**PAGE EXCERPT**
-- BEGIN --

I’m having a couple of problems right now. First I notice that the very first PWM pulse does not include the 1st lookup table value. Instead the DMA transfer seems to start on the second value. I can easily work around this but I’m obviously doing something wrong.

The 2nd problem is that I seem to be getting 100% duty cycle pulses (5.0uS in plot) when the trace should be zero.

I’d appreciate any pointers to help me address or understand the cause of these problems.
sjwalker66

Hi @sjwalker66

Yes, I encountered this issue as well. The workaround is to use two padding 0 pulse width timer cycles before the DShot packet and two after. This appears to give enough slack DMA to timer timing, to allow timer to output the whole DShot packet to be transmitted.

Using my own implementation, I found that the SAMD21 was only capable of reliably implementing DShot150 and Dshot300. The SAMD51 on the other hand could go up to DShot1200. Above these rates the timers started to occasionally fail to output all the bits in the packet. In any case, this would have caused the ESCs to drop these erroneous packets as they'd have failed the CRC check.

A single motor channel was set up by running a TCC timer from a 48MHz generic clock, I set its period (PER) register to 319 (6.6us) for DShot150 and 159 (3.3us) for DShot300.

Generating the DShot output involved left shifting the 11-bit data by 1, to make way for the the 1-bit telemetry then calculating the 4-bit CRC. Once calculated the data and telemetry were shift up 4-bits to the left and the CRC appended to create the full 16-bit DShot packet.

I then loaded a simple array with two leading and trailing padding 0s (as mentioned above) followed by the timer pulse width values for each of the 16 binary bits in the DShot packet (data, telemetry & CRC). Binary 0 = short pulse, binary 1 = long pulse. For DShot150 the pulse widths are 120 and 240, for Dshot300 they're 60 and 120 respectively.

Finally, I configured the DMA to fetch the data from the array and load the TCC timer's buffered CC register (CCBx) everytime the TCC timer overflowed (OVF). Subsequently enabling the DMA, caused the timer to automatically fire off the corresponding salvo of DShot packet pulses on the PWM output pin without any further CPU intervention.

This process was repeated for each motor channel, each requiring their own separate TCC timer and DMA channel.

Hi @MartinL
That's a great sanity check - I'd noticed worse behavior at 600kHz but at least got close at lower speeds. Concerning the padding with two 0 pulse widths rather than just one, I guess that means you've also noticed that the first 0 pulse seems to come out as 100% duty.

I was intending to move this to the SADM51 anyway soon, for speed reasons. It may be time for me to do that.
Thanks!

sjwalker66

I've now switched to using the SAMD51 in order to be able to run DSHOT600. I'm again testing at PWM frequency of 200KHz, and have that running fine on pin7 / PB12 (this is a Metro M4). However I'm having a difficult time getting any response from DMA.

Looking at the datasheet the configuration is not surprisingly different from on the SAMD21. The SetupDMA section of the code below is my best understanding of the configuration, but it's clearly not right as it's giving no response. Any pointers would be appreciated as SAMD51 DMA write-ups seem quite scarce.

-- END --

**DATASET EXCERPT**
-- BEGIN --

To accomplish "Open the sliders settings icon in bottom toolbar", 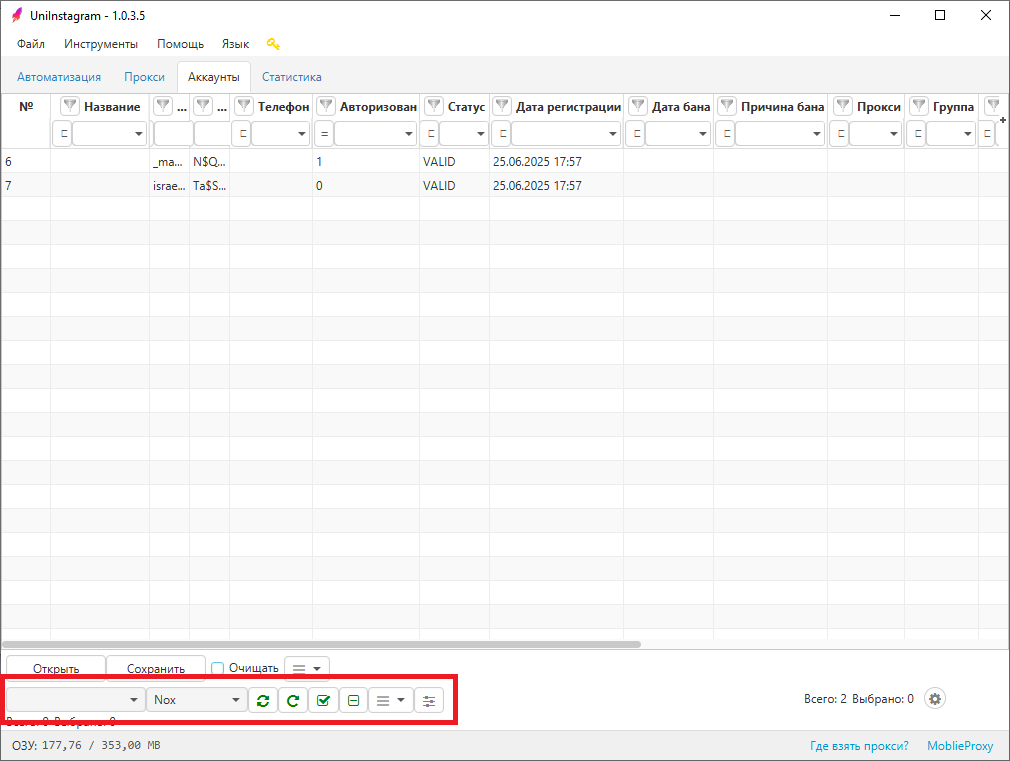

-- END --

**WHAT TO WORK ON**
1. Extract the passage of the DShot forum thread from "Yes, I encountered" up to and including "the CRC check.".
2. Render into German the following sentence from the DShot forum thread: "This process was repeated for each motor channel, each requiring their own separate TCC timer and DMA channel."
The data above comes from a source unrelated to the DShot forum thread.

**FULL ANSWERS**
1.
Yes, I encountered this issue as well. The workaround is to use two padding 0 pulse width timer cycles before the DShot packet and two after. This appears to give enough slack DMA to timer timing, to allow timer to output the whole DShot packet to be transmitted.

Using my own implementation, I found that the SAMD21 was only capable of reliably implementing DShot150 and Dshot300. The SAMD51 on the other hand could go up to DShot1200. Above these rates the timers started to occasionally fail to output all the bits in the packet. In any case, this would have caused the ESCs to drop these erroneous packets as they'd have failed the CRC check.

2. Dieser Vorgang wurde für jeden Motorkanal wiederholt, wobei jeder einen eigenen, separaten TCC-Timer und DMA-Kanal benötigte.